If you ask the personality developers, motivational speakers and many counselors of our time, "What is the important commandment of life?" many would perhaps say, "Love yourself".

The Most Important Commandment
When Jesus was asked, "What is the most important commandment?", He didn’t say, "Love yourself." Instead, He said, "Love the Lord your God with all your heart and with all your soul and with all your mind and with all your strength. The second is this: 'Love your neighbor as yourself.' There is no commandment greater than these" (Mark 12:30-31).

It is worth noting the ending words of verse 31: "There is no commandment greater than these." The most important and joyful thing on the face of the earth is to love God with our whole being, the Maker of the heavens and the earth.
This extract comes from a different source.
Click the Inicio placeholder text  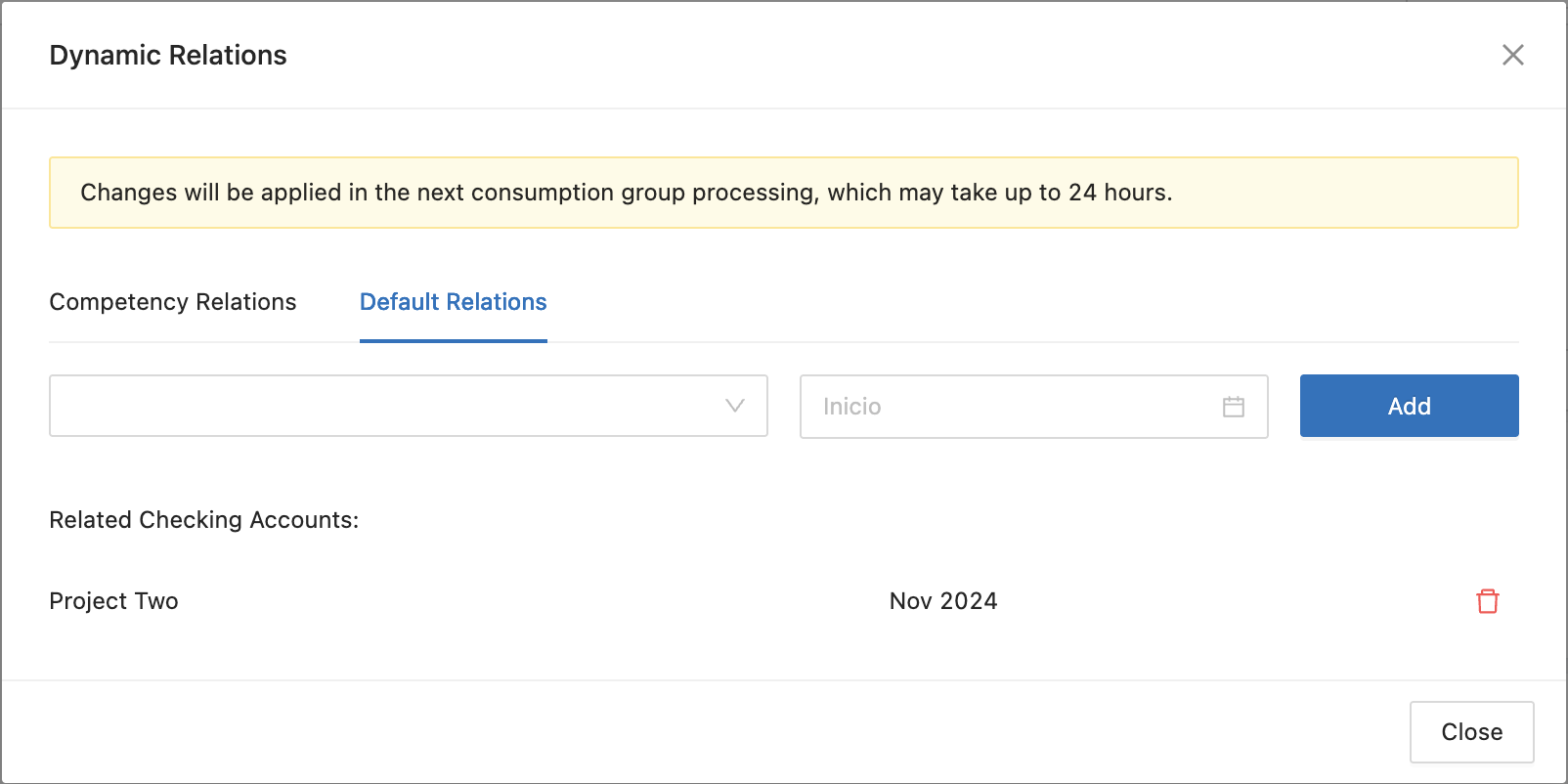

And in loving Him, love our neighbour as ourself.

'Love Yourself' or 'As Yourself'
Now many suppose that Jesus gave a command here to 'love oneself.' It is surprising to see how 'self-love' has become a matter of paramount importance in our day. Even many Christian writers and teachers advocate this, erecting it as a third commandment. However, the grammar doesn’t suggest such a notion. To do so is to impose one’s thought upon the text than allowing the text to speak for itself.

The words 'love yourself' can be a command, but 'as yourself' is simply an acknowledged fact. Jesus didn't say, "Love yourself", but "Love your neighbour as yourself." In others word, "You love yourself, right? Okay. Then love your neighbour as well. Just as you love yourself, so also love your neighbour. Add to the love of self, which you already have, your love of neighbour."1 John Piper suitably articulates what Jesus is saying in effect:
I start with your inborn, deep, defining human trait—your love for yourself. This is a given. I don't command it; I assume it. All of you have a powerful instinct of self-preservation and self-fulfillment. You all want to be happy. You all want to live and to live with satisfaction. You want food for yourself. You want clothes for yourself. You want a place to live for yourself. You want protection from violence against yourself. You want meaningful or pleasant activity to fill your days. You want some friends to like you and spend some time with you. You want your life to count in some way. All this is self-love. Self-love is the deep longing to diminish pain and to increase happiness. That's what Jesus starts with when he says, "as yourself."2
God's Order of Love
Of course, there is an implication of loving oneself but that’s not the focus of Jesus’ commandment. It is not good to stretch too much that which was not a predominant thought.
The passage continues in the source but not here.